2022年が始まりました。岸田文雄首相が「新しい資本主義」を掲げたことを受けて、新年から「資本主義」という言葉が大手メディアにもあふれました。財界・経済団体の年頭のあいさつでは、原子力発電に固執する姿勢があらわになっています。「新しい資本主義」といっても、従来型の原発固執の「資本主義」でしかないことがいよいよ鮮明です。
A 大手メディアでは、新年から「資本主義」を取り上げる企画が目立った。たとえば、「日経」の1日付トップの見出しは「資本主義 創り直す」だった。その後、「社説」でも「資本主義を磨く」というタイトルを掲げている。
B 「毎日」は、3日付で「資本主義の見直し」と題した「社説」を掲げた。
C 「読売」も3日付から「岐路の資本主義」という連載を開始したね。
体制側の危機感
A 資本主義の体制側に一定の危機感があることが、見て取れる。
B 経団連の十倉雅和会長は、新年メッセージで「経団連が掲げる『サステイナブルな資本主義』は、岸田総理が目指す『新しい資本主義』と軌を一にするものである」と強調した。そのうえで、「総理を議長とする『新しい資本主義実現会議』では私から、分配は成長とセットで議論すべきであり、まずは成長が重要であることを強調した」と明かした。
C 岸田首相が、まずは「成長」と言い出したのは、財界の圧力があった、ということか。
容認派すら疑問
A 5日に開かれた経団連、経済同友会、日本商工会議所の財界3団体共同記者会見では、十倉経団連会長は、「原発の選択肢を排除することはあり得ない」と述べた。「晴耕雨読の世界にはいまさら戻れず、(社会経済活動には)ベースロード(基幹)電源がいる」と原発への固執姿勢を鮮明にした。
B 経済同友会の桜田謙悟代表幹事も「2030年に温室効果ガス46%削減の目標を達成するのは簡単ではない」「原子力の問題が解決していない。真正面から現実を直視しながら取り組んでいかないといけない」と指摘。日商の三村明夫会頭は、「欧州がクリーンエネルギーに指定しようとしている原子力の位置付けを明確にしなければいけない」と強調した。
C 年頭から財界は、脱原発には反対姿勢を示したんだね。
A 日本鉄鋼連盟は、5日に発表した橋本英二会長の年頭あいさつで、「経済性・安定供給・環境適合のいずれの観点からも優れた電源である原子力発電については、安全性の確保を大前提に最大限活用することが不可欠」とした。
B 日本電機工業会の東原敏昭会長の年頭所感でも「原子力分野では、原子力の再稼働が重要である一方、『小型モジュール炉』も次世代電源として期待されています」と強調した。
A 日本原子力産業協会の新井史朗理事長は、「既存プラント再稼働の早期実現を含む、既存炉の最大限の活用、将来の新増設リプレースの実現に向かって取り組んでまいります」と、推進勢力ぶりをアピールした。
C 原発容認派の原発ウオッチャーでさえ「『小型モジュール炉』なんて言っているけど、巨額の資金を投じて進めるだけの経済合理性があるのか」と疑問を呈していたよ。
A 岸田政権も新年から動いている。

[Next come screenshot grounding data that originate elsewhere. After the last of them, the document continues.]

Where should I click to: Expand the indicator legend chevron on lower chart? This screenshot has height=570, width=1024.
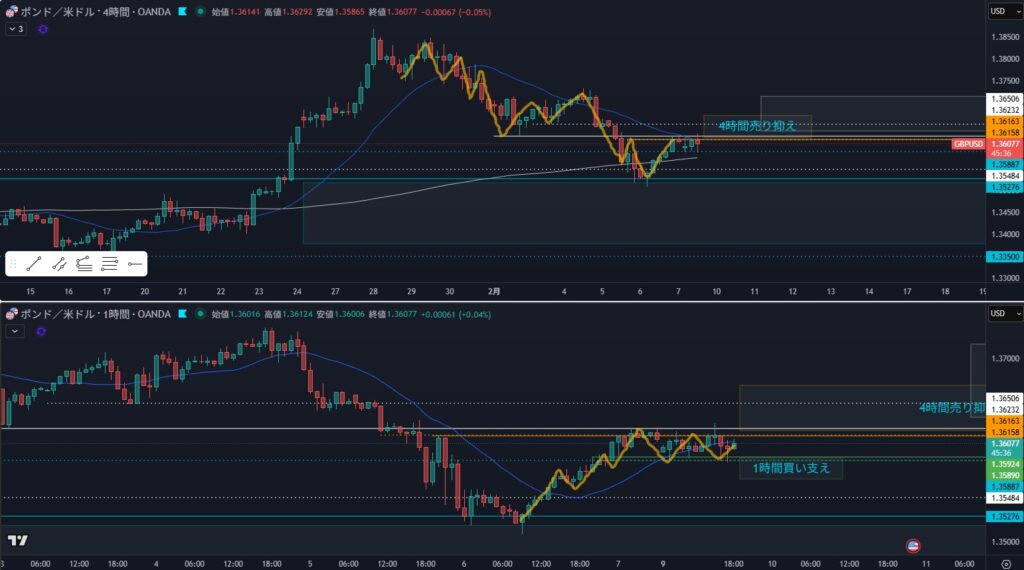[x=16, y=331]
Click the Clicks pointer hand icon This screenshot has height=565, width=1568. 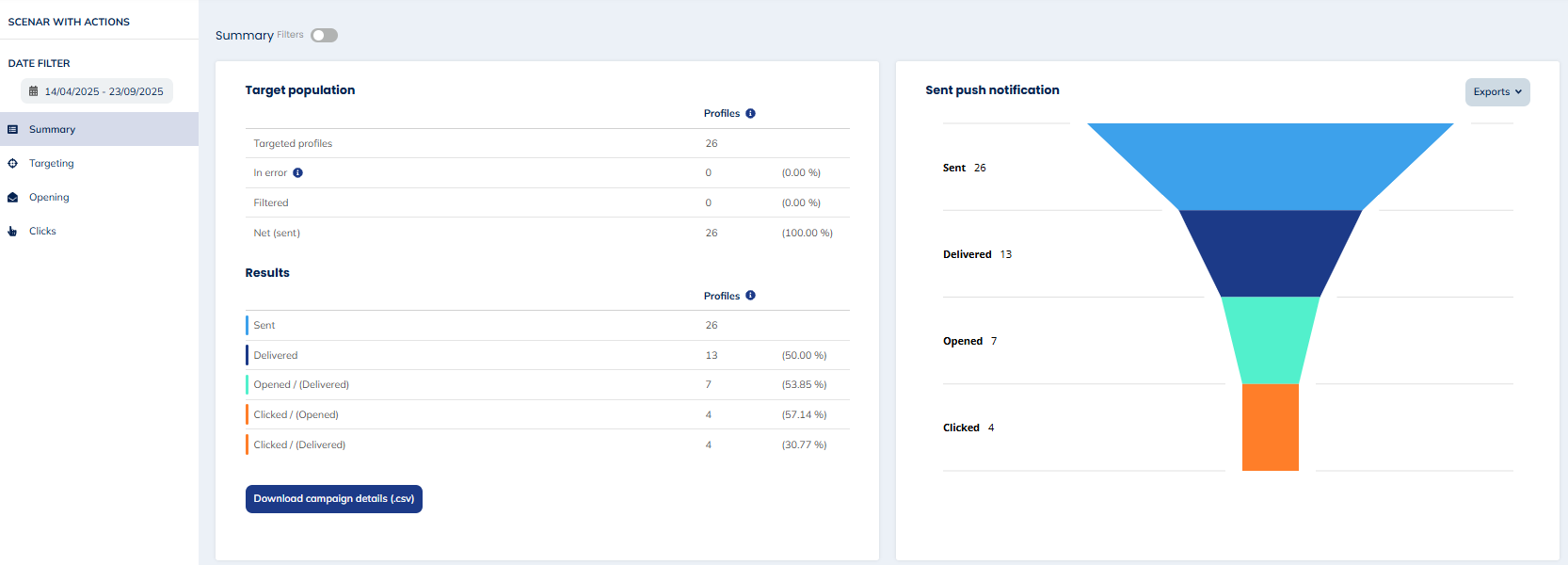[12, 232]
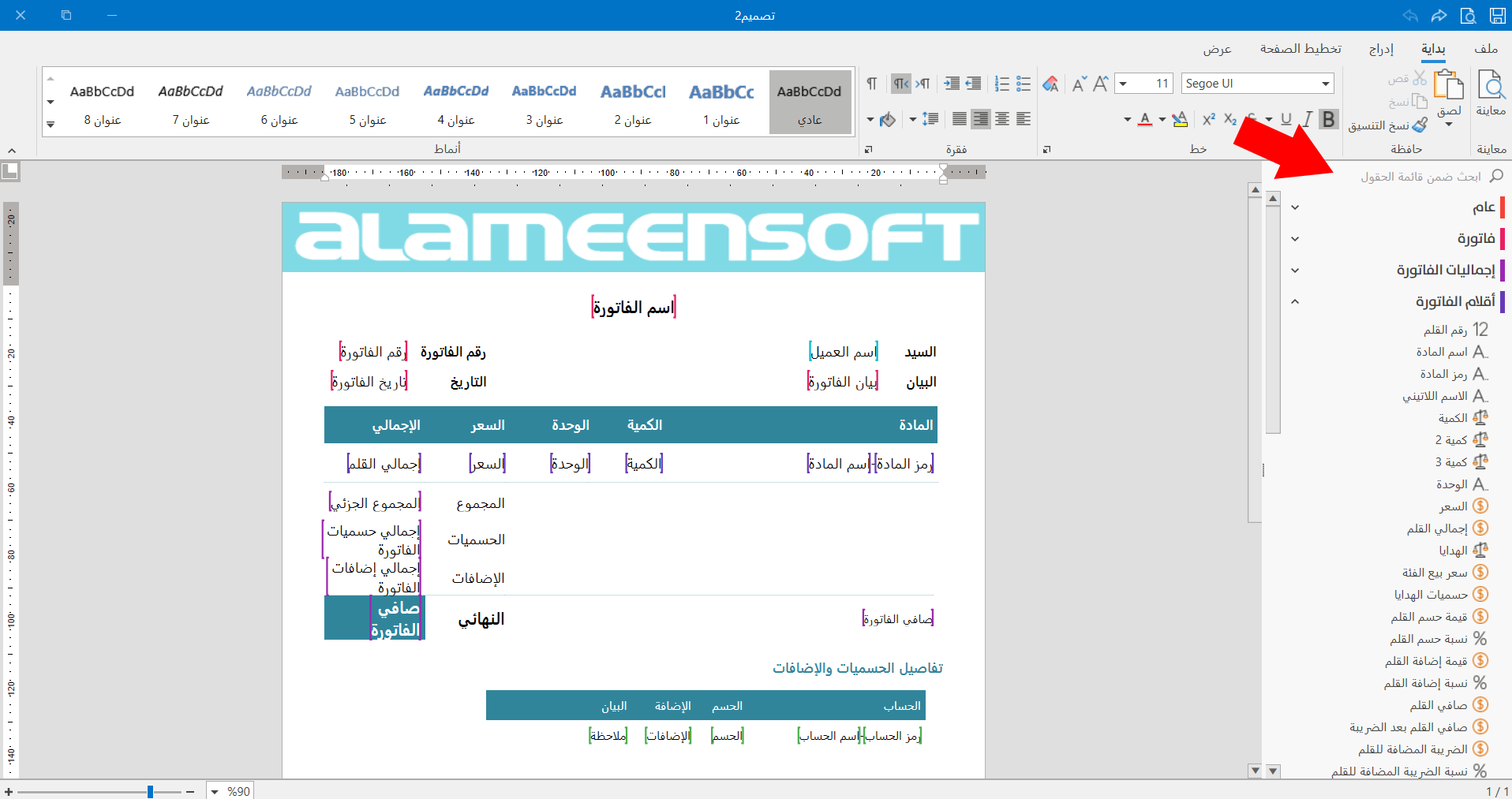Image resolution: width=1512 pixels, height=799 pixels.
Task: Click the clear formatting eraser icon
Action: pos(1050,84)
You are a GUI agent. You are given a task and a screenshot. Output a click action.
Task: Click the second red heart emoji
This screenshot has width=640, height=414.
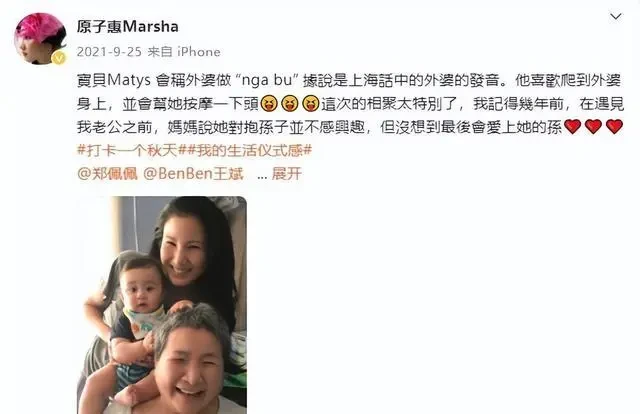tap(593, 127)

萩生田光一経済産業相は6日、グランホルム米エネルギー長官とテレビ会議形式で会談し、新型原発の小型モジュール炉や、高速炉を国際連携して開発するため、日本政府として協力する方針を伝えた。
C 岸田政権がいう「新しい資本主義」の実態が、世論に逆行する原発固執の資本主義でしかないことがいよいよ鮮明になってきたね。